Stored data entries
---

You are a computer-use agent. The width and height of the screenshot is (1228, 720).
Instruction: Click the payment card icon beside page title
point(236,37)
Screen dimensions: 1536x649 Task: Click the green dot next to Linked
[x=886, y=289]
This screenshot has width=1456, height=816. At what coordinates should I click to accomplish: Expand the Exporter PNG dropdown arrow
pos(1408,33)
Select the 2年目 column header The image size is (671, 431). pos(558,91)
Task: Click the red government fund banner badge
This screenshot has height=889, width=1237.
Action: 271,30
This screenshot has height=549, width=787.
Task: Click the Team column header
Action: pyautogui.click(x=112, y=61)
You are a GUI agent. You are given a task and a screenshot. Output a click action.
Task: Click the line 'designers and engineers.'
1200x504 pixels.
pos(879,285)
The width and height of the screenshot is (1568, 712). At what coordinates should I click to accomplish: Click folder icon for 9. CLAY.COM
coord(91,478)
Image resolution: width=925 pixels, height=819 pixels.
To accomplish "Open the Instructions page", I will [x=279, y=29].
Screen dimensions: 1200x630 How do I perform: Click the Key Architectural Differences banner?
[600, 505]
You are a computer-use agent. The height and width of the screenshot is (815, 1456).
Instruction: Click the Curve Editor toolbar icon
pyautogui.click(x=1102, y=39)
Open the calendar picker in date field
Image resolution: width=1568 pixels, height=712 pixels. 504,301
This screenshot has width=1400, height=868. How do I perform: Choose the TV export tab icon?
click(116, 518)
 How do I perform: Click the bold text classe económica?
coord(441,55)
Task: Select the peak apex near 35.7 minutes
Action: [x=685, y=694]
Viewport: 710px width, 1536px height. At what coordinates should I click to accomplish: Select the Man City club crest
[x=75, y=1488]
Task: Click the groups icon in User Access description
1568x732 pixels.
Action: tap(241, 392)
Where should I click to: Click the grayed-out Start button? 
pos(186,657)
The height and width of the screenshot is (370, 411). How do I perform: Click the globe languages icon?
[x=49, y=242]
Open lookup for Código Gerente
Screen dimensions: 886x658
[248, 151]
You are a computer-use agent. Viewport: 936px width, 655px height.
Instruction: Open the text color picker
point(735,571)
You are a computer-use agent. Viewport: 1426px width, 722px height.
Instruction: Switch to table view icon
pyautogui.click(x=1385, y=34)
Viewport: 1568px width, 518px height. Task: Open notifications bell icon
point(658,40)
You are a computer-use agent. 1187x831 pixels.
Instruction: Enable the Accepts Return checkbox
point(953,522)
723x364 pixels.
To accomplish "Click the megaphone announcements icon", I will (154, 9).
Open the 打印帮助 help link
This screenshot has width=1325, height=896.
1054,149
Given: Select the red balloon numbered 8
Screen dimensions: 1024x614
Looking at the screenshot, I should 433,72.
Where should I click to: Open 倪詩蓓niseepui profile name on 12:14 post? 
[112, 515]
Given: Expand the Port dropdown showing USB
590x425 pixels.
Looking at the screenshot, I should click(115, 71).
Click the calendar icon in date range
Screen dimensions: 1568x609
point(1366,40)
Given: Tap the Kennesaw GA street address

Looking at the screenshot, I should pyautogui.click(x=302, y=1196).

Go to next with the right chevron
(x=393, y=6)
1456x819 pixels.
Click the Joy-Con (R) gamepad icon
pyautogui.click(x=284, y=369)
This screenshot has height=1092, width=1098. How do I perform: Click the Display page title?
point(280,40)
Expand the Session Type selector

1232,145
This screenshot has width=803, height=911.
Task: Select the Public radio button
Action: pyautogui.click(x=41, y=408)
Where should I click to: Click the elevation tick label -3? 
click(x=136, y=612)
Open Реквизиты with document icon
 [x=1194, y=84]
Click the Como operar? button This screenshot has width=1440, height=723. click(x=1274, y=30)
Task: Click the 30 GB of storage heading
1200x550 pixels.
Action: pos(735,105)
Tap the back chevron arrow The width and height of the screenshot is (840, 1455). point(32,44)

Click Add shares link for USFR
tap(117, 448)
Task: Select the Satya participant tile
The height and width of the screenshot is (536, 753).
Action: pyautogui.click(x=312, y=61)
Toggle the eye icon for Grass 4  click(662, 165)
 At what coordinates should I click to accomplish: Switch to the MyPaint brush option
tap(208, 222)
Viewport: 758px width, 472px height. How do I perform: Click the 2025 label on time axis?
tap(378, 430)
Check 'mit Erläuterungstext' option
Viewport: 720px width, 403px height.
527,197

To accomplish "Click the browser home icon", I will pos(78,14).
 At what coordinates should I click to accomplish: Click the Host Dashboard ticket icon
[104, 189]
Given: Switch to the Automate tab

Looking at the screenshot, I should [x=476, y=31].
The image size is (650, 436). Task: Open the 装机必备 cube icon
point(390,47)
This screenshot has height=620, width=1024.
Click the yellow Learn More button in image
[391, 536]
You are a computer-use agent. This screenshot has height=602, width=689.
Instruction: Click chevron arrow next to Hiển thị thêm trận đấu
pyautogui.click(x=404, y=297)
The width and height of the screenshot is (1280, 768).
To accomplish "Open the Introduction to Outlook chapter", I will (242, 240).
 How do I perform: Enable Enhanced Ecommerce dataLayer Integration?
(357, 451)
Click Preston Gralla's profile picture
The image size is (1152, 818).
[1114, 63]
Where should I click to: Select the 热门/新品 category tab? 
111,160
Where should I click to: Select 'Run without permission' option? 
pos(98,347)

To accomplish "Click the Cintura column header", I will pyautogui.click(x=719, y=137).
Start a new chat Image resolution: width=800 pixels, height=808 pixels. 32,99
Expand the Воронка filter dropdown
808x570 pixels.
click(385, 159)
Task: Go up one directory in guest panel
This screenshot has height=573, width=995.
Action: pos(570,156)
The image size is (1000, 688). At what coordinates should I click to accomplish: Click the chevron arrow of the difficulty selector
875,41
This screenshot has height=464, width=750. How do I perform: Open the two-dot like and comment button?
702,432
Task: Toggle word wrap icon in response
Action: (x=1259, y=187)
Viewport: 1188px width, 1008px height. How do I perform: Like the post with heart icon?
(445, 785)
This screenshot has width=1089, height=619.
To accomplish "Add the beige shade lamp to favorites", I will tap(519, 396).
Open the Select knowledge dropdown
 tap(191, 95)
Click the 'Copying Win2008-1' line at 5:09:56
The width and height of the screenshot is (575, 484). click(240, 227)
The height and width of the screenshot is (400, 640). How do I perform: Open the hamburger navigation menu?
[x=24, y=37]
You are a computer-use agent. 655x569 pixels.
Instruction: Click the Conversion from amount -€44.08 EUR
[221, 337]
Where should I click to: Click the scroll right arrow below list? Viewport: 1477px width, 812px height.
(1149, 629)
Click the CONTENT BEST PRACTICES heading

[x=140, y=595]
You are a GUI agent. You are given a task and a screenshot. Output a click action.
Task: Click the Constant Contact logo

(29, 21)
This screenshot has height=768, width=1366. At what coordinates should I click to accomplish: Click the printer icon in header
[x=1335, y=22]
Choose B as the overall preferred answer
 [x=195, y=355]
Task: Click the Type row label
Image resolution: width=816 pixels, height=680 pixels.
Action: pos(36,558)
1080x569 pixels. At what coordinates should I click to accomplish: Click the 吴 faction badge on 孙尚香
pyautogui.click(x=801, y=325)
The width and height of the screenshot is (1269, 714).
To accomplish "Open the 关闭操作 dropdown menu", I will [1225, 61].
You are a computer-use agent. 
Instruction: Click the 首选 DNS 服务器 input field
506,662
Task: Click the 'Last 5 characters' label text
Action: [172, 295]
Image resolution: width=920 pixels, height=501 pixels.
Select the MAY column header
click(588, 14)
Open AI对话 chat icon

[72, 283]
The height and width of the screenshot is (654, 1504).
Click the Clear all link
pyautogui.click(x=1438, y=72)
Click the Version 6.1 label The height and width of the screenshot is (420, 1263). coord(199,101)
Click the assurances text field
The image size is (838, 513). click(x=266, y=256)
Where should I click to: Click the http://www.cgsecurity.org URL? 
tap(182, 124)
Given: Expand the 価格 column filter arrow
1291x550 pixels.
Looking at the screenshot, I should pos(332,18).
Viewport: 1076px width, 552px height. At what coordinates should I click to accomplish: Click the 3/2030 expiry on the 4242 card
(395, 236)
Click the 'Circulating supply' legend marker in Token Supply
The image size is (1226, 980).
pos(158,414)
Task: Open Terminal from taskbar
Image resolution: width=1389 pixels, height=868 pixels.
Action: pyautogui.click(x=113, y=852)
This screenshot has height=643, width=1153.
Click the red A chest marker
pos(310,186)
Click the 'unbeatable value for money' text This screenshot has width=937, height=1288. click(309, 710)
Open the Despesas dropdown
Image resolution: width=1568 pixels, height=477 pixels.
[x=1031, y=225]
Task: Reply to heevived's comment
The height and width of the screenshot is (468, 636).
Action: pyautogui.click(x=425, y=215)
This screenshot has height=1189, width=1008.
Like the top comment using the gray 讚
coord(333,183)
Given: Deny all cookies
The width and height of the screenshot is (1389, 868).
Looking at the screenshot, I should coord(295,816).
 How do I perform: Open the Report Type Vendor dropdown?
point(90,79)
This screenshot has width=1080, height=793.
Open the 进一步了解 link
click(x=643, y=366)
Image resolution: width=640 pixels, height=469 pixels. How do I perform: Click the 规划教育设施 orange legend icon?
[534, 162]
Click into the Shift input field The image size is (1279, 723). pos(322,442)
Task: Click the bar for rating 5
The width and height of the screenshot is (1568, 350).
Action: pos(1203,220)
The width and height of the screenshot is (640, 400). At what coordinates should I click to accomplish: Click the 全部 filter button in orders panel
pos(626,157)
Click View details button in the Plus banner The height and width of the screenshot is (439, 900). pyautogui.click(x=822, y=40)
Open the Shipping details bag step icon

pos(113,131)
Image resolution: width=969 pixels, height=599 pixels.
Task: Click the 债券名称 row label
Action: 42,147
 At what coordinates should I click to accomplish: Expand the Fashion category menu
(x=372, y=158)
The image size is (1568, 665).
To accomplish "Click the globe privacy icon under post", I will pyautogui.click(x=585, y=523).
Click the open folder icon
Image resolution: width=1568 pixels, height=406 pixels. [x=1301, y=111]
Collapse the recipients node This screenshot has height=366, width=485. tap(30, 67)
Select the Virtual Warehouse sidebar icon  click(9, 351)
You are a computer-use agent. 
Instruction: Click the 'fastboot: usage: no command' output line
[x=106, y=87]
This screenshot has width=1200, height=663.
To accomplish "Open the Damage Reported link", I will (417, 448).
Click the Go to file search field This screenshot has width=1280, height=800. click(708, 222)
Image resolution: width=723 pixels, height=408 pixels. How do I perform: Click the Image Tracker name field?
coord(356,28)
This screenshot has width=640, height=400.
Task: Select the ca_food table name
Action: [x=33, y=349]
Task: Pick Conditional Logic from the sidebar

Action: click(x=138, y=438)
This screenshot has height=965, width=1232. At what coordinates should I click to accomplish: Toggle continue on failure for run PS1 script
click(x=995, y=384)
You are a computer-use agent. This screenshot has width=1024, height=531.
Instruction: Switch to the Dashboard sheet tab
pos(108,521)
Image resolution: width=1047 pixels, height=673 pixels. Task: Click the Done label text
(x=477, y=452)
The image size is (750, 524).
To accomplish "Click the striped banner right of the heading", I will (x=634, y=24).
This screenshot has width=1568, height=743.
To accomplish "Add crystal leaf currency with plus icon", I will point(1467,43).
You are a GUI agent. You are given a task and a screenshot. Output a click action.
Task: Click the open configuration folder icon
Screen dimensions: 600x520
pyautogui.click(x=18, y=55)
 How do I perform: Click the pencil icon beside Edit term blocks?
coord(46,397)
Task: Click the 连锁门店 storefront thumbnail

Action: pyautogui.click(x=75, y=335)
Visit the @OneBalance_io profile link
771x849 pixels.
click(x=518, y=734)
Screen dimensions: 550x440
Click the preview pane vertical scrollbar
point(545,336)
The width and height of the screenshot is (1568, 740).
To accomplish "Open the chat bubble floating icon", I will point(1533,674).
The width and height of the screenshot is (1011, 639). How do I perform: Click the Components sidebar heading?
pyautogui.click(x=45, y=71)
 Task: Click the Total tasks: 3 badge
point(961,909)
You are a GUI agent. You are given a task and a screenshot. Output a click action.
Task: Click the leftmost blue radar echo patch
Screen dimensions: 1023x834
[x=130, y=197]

---

In the records above, find the line with "Select the MAY column header"; write out exactly that line and each one after it, stopping after the line with "Task: Reply to heevived's comment".

Solution to this problem:
Select the MAY column header
click(588, 14)
Open AI对话 chat icon

[72, 283]
The height and width of the screenshot is (654, 1504).
Click the Clear all link
pyautogui.click(x=1438, y=72)
Click the Version 6.1 label The height and width of the screenshot is (420, 1263). coord(199,101)
Click the assurances text field
The image size is (838, 513). click(x=266, y=256)
Where should I click to: Click the http://www.cgsecurity.org URL? 
tap(182, 124)
Given: Expand the 価格 column filter arrow
1291x550 pixels.
Looking at the screenshot, I should pos(332,18).
Viewport: 1076px width, 552px height. At what coordinates should I click to accomplish: Click the 3/2030 expiry on the 4242 card
(395, 236)
Click the 'Circulating supply' legend marker in Token Supply
The image size is (1226, 980).
pos(158,414)
Task: Open Terminal from taskbar
Image resolution: width=1389 pixels, height=868 pixels.
Action: pyautogui.click(x=113, y=852)
This screenshot has height=643, width=1153.
Click the red A chest marker
pos(310,186)
Click the 'unbeatable value for money' text This screenshot has width=937, height=1288. click(309, 710)
Open the Despesas dropdown
Image resolution: width=1568 pixels, height=477 pixels.
[x=1031, y=225]
Task: Reply to heevived's comment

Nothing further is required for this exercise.